Read to be inspired to think more about the moon.

The High Heaven follows the life of a mysterious figure named Izzy from her childhood during the Cold War to her adulthood in the twenty-first century. The book is as much about her as it is about the deserts, ranches, diners, and motels that she lives and works in throughout New Mexico, Texas, and Louisiana. You can easily read it as a love letter to the American South and Southwest, though I'd still say the book has a character driven narrative. Izzy's story, told almost as a series of several episodes (or "arcs"), is somber, melancholy, and sometimes tragic, but there's also hope, humor, and happiness sprinkled in there. After escaping a cult based around UFOs, she's orphaned young, and any stability she finds doesn't last. She lives a transient and impoverished life. With no identification papers, her existence is somewhat untethered, but she also knows the land extremely well, so she's still fundamentally tethered to it. Even when she hits rock bottom, you can't help but believe she'll be resourceful enough to figure out how to survive.

Izzy and the people she meets over the course of her life are likeable as characters, and I had no trouble rooting for them. What I liked most about them is that they feel very realistic. It's the type of fiction that feels true. I was able to shed whatever distance I normally hold between stories and real life. The book is explicitly aware of this distance, and characters wrestle with it all the time. Much of the early chapters are set during the Vietnam War, and nobody fully trusts what they're being told by the government or by anyone else. Nobody even trusts their senses. All pieces of media are inaccurate, and one character describes stories as manufactured. As the decades pass by, nihilism increasingly creeps in. Direct experience with reality feels impossible, but the The High Heaven nevertheless tries so hard to cut through it all. It does its best to offer readers direct experience with these characters by making them feel vivid, raw, tangible, and realistic. They're fictional, but they still sincerely represent something real.

One important early scene regarding the distance between fact and fiction is one in which Izzy is taught a trick to help her talk about tough topics. Instead of admitting to being scared or sad, she is told to act as though the moon is the one with these feelings. The moon is afraid. The moon is sad. The moon is an orphan. The moon escaped a cult. The moon has light leaking out of her eyes for some reason. It distances Izzy from her trauma, which is supposed to make things easier to talk about. However, a few chapters later, NASA starts making plans to send people to the moon. The moon isn't so distant anymore.

Izzy is then understandably drawn to any astronaut clips she can watch on television. The book spends a lot of page time on what starts as Izzy's casual fascination with moon landings, but soon becomes something more akin to an eccentric obsession. The moon ends up serving as one of many metaphors used to explore themes around unknowability and fact versus fiction.
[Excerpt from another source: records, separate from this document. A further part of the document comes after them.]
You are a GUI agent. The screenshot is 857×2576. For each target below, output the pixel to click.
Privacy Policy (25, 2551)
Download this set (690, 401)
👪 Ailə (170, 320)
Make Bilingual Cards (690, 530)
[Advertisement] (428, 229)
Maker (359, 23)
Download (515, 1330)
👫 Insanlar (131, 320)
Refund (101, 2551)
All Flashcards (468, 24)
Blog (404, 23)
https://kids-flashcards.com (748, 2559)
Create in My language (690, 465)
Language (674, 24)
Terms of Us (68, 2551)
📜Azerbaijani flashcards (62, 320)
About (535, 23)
When ideas around knowledge and knowability are introduced (usually in the context of religion, the speed of light and information, the shape of the universe, fortunetellers, perception-altering drugs, and postmodern skepticism), the point isn't merely to wax philosophical about subjectivity versus objectivity. While I do think the book should appeal to readers who like philosophy, the focus is (usually) more on seeing how these ideas impact characters. Do they understand themselves and each other? Do they communicate authentically and meaningfully? When are they drawn to the truth? When are they drawn to myth?
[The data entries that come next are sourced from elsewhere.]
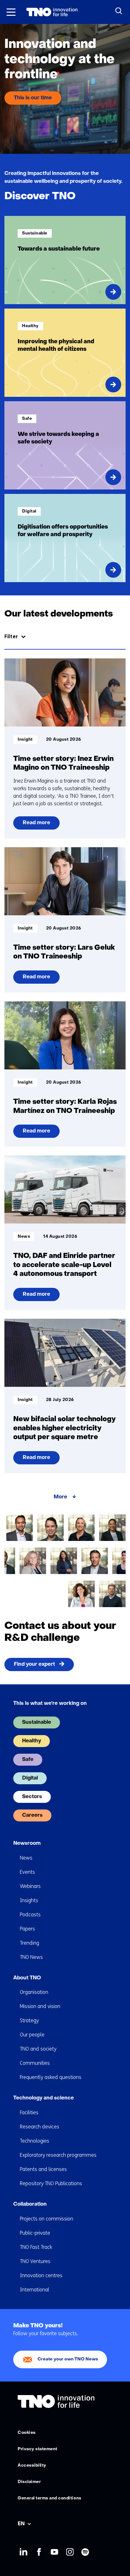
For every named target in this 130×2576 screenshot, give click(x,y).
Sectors (32, 1796)
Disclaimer (29, 2482)
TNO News (31, 1957)
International (34, 2290)
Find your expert (34, 1664)
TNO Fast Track (36, 2247)
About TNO (27, 1978)
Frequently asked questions (50, 2077)
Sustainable (36, 1722)
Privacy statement (37, 2449)
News (26, 1858)
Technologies (34, 2141)
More (60, 1497)
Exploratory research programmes (58, 2155)
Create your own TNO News (68, 2359)
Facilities (29, 2113)
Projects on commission (46, 2219)
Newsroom (27, 1843)
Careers (32, 1815)
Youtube (54, 2552)
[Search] (119, 11)
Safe (27, 1759)
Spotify (85, 2552)
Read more (37, 825)
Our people (32, 2035)
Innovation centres (41, 2275)
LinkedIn (23, 2552)
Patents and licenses (43, 2169)
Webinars (30, 1886)
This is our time (33, 98)
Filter (11, 637)
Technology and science (43, 2098)
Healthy (31, 1741)
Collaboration (30, 2204)
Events (27, 1872)
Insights (29, 1900)
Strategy (29, 2020)
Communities (35, 2063)
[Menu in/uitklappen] (11, 12)
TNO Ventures (35, 2261)
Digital (30, 1778)
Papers (27, 1929)
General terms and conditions (49, 2498)
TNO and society (38, 2049)
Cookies (27, 2433)
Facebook (38, 2552)
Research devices (39, 2127)
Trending (29, 1943)
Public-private (35, 2233)
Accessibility (32, 2465)
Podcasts (30, 1915)
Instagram (69, 2552)
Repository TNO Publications (51, 2183)
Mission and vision (40, 2006)
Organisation (34, 1992)
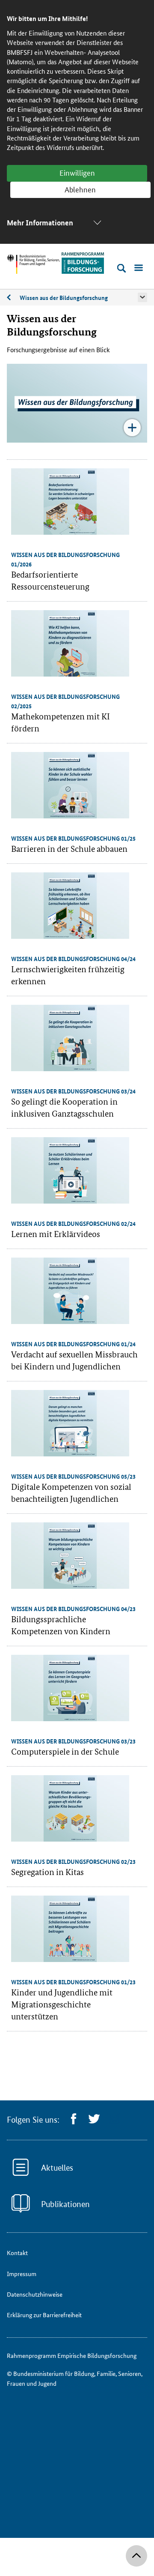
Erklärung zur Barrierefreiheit (44, 2314)
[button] (142, 297)
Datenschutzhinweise (34, 2294)
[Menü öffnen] (138, 268)
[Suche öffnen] (121, 268)
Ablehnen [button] (80, 189)
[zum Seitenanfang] (136, 2556)
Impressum (21, 2273)
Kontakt (17, 2252)
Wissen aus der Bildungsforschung (64, 297)
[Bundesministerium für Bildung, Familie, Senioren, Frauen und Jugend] (33, 264)
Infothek (13, 298)
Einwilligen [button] (77, 172)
For me, exploring these questions was an absolute pleasure. I adored almost everything about this book. It has just the right amount of literary experimentation for my taste. The author is playing around with the rules of genre and grammar, but it doesn't feels pointless, overdone, or needlessly challenging. If something doesn't need to be complex, it's kept simple. When things do get complex, it never becomes masturbatory (or -- worse -- incoherent). It just forced me to read more slowly than I otherwise would have, which is a good thing here. It's a gripping story, but it's also a powerful one that deserves not to be finished in a single sitting. I wanted to linger as long as I could with Izzy, and I did.